Methods: The proposed method consists of following steps: (1) delineate the contours of prostate, SV, bladder and rectum on kV-CBCT; (2) determine prostate displacement from the rigid body registration of the contoured prostate manifested on the reference CT and the CBCT; (3) adapt the MLC segment apertures obtained from the pre-treatment IMRT planning to accommodate the shifts as well as anatomic changes. The MLC aperture adaptive algorithm involves two steps; first move the whole aperture according to prostate translational/rotational shifts, and secondly fine-tune the aperture shape to maintain the spatial relationship between the planning target contour and the MLC aperture to the daily target contour. Feasibility of this method was evaluated retrospectively on a seven-field IMRT treatment of prostate cancer patient by comparing dose volume histograms of the original plan and the aperture-adjusted plan, with/without additional segments weight optimization (SWO), on two daily treatment CBCTs selected with relative large motion and rotation.

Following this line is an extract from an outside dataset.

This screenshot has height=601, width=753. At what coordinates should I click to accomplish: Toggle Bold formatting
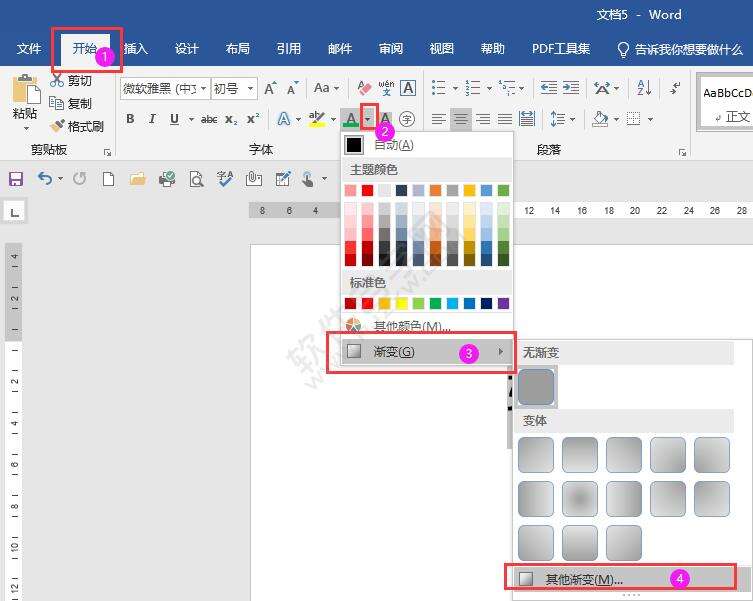pyautogui.click(x=130, y=119)
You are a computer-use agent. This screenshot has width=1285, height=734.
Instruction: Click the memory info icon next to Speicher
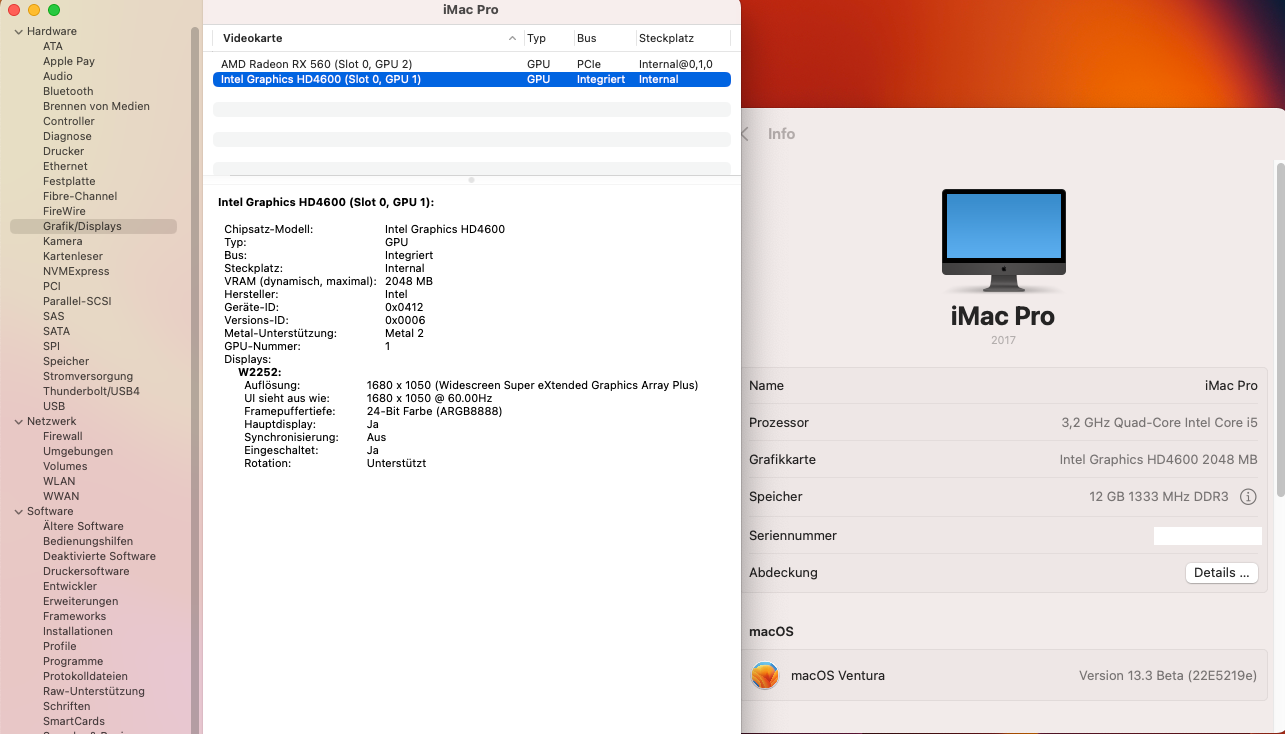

Results: For first daily treatment, the prostate rotation was significant (12degree around lateral-axis). With aperture-adjusted plan, the D95 to the target was improved 25% and rectum dose (D30, D40) was reduced 20% relative to original plan on daily volumes. For second treatment-fraction, (lateral shift = 6.7mm), after adjustment target D95 improved by 3% and bladder dose (D30, maximum dose) was reduced by 1%. For both cases, extra SWO did not provide significant improvement.
Conclusion: The proposed method of adapting segment apertures is promising in treatment position correction, including target translational displacement, rotation and deformation. Additional SWO could improve ROIs dose distribution.